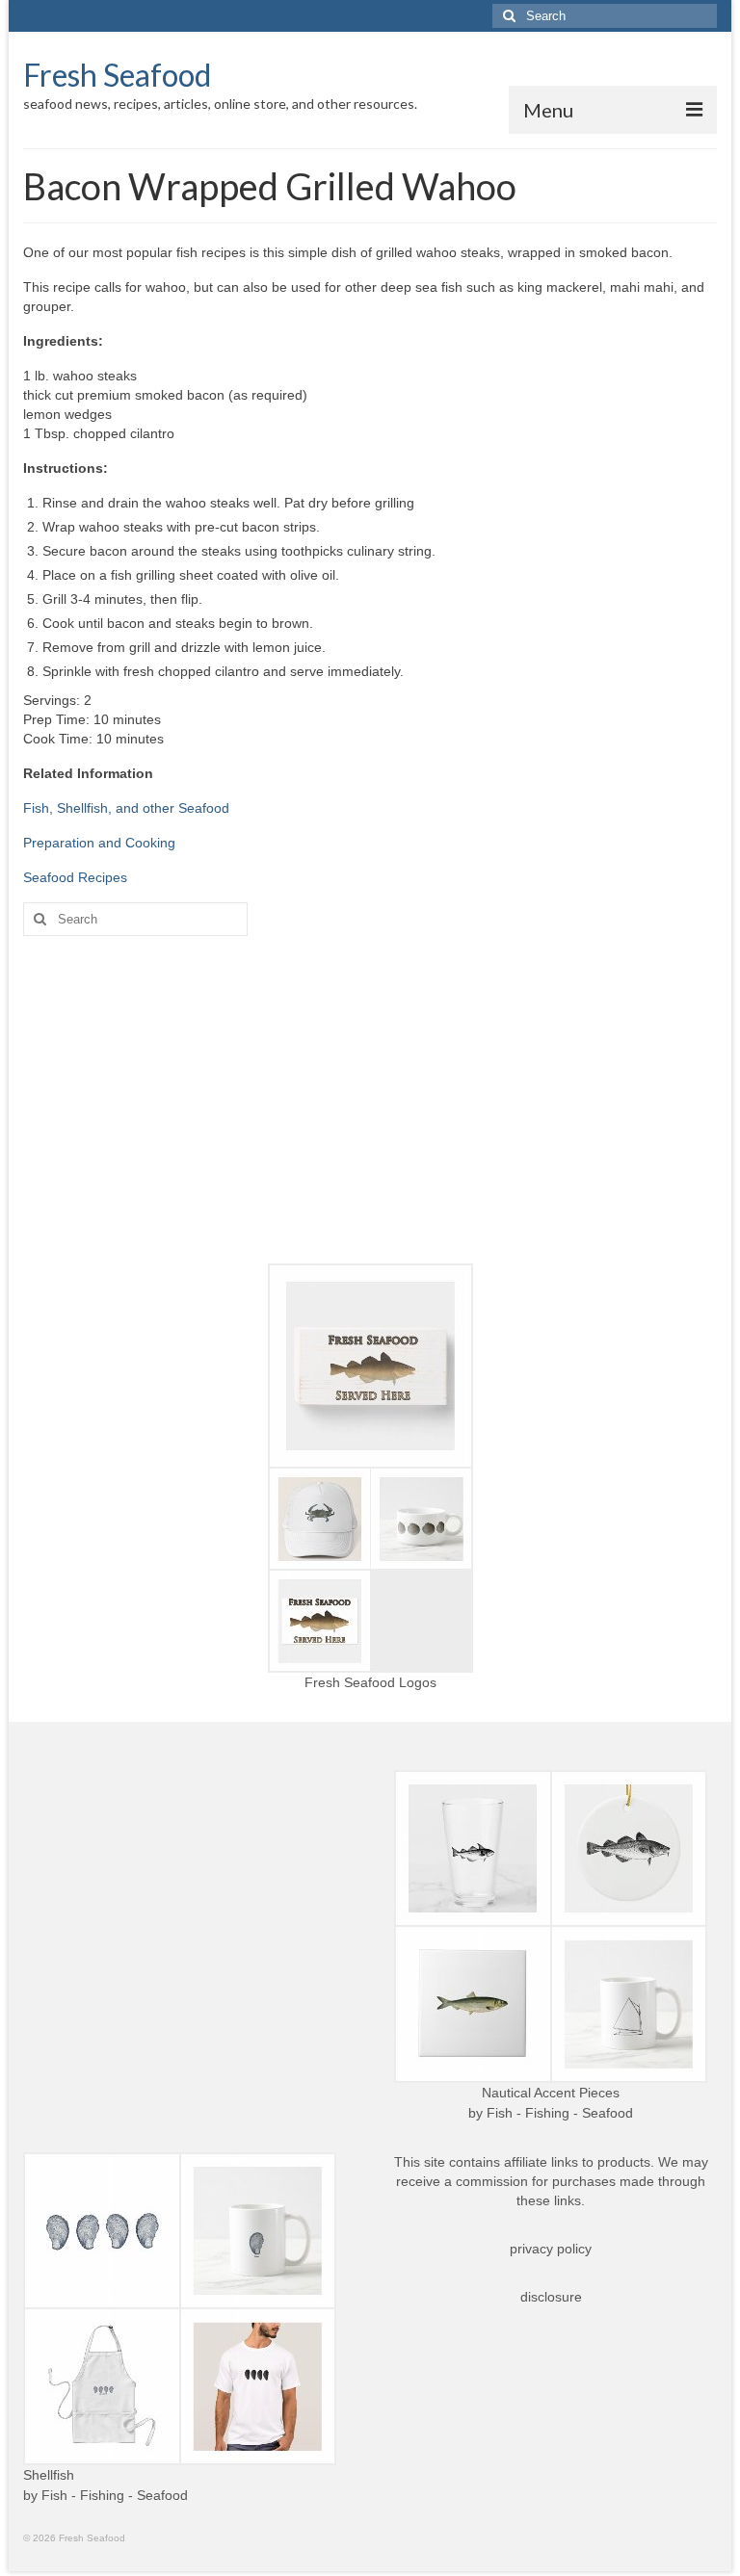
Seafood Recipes (75, 877)
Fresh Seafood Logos (370, 1682)
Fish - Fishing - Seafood (560, 2113)
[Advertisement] (370, 1100)
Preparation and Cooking (99, 842)
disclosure (551, 2296)
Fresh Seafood (117, 74)
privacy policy (551, 2248)
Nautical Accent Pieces (551, 2092)
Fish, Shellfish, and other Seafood (126, 808)
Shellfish (48, 2475)
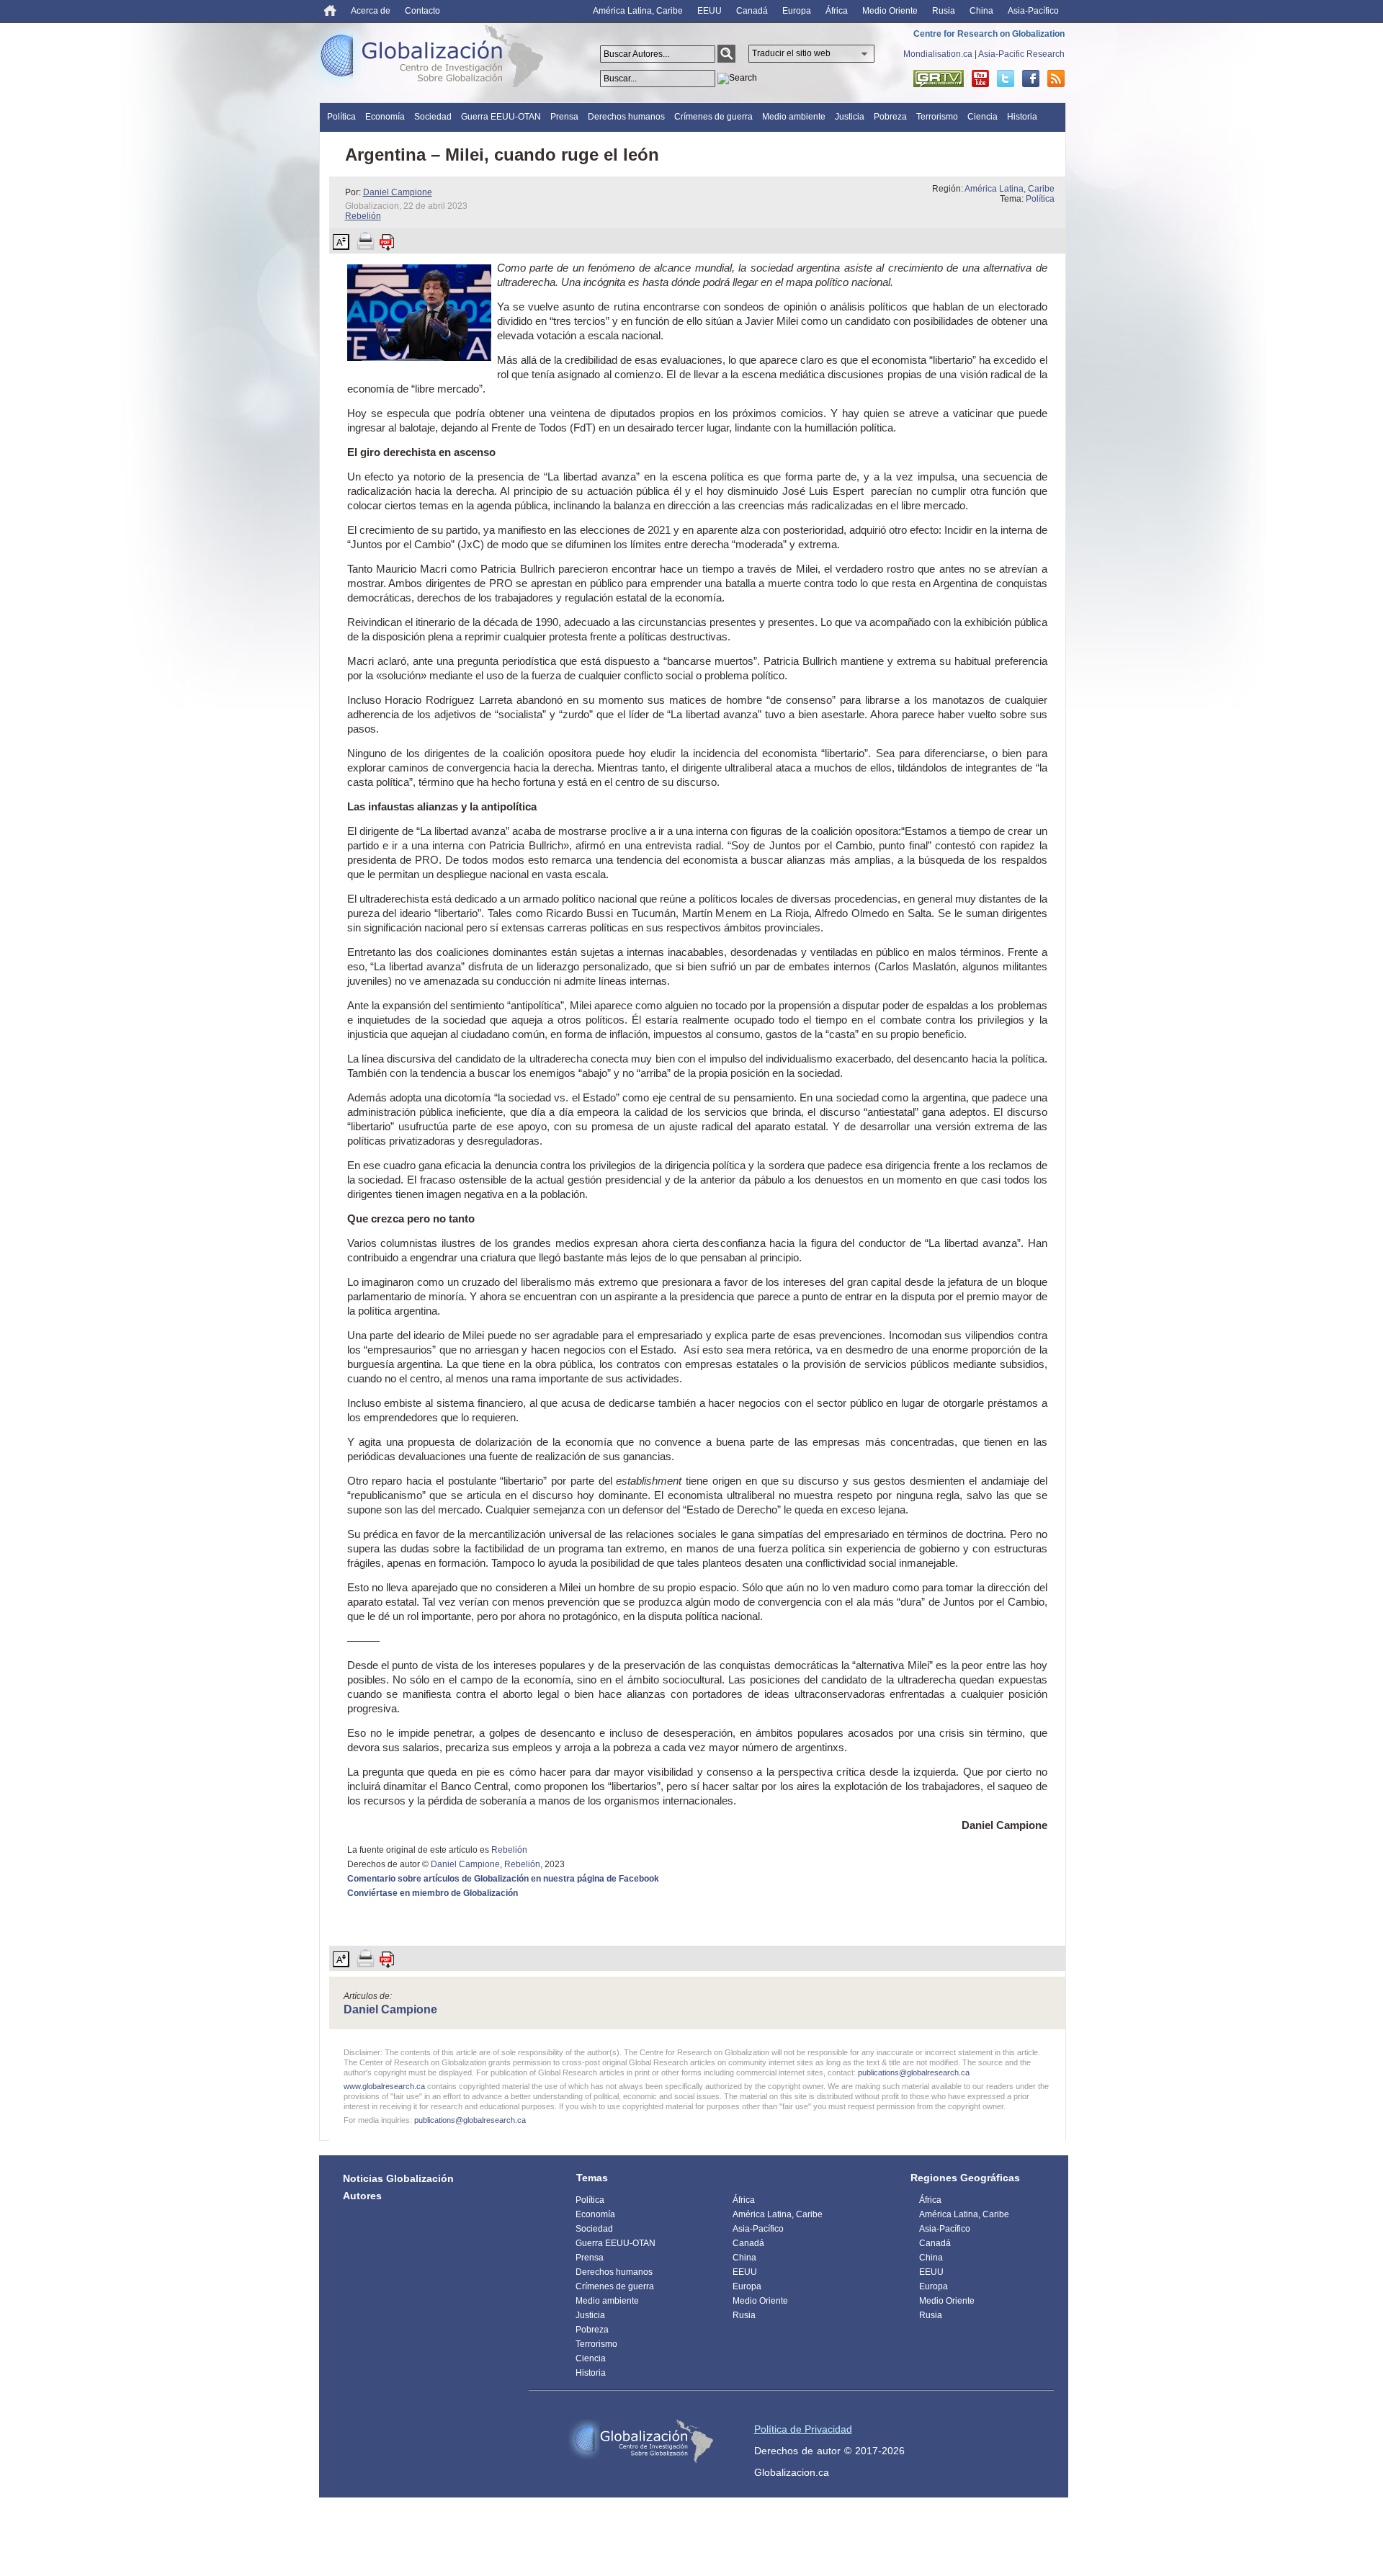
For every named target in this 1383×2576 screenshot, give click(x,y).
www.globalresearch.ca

───

§ What the exercise asks: Drop the pictures; repeat each entry above exactly.

§ Exercise output:
Seafood Recipes (75, 877)
Fresh Seafood Logos (370, 1682)
Fish - Fishing - Seafood (560, 2113)
[Advertisement] (370, 1100)
Preparation and Cooking (99, 842)
disclosure (551, 2296)
Fresh Seafood (117, 74)
privacy policy (551, 2248)
Nautical Accent Pieces (551, 2092)
Fish, Shellfish, and other Seafood (126, 808)
Shellfish (48, 2475)
For every named target in this 1383×2576 screenshot, give click(x,y).
www.globalresearch.ca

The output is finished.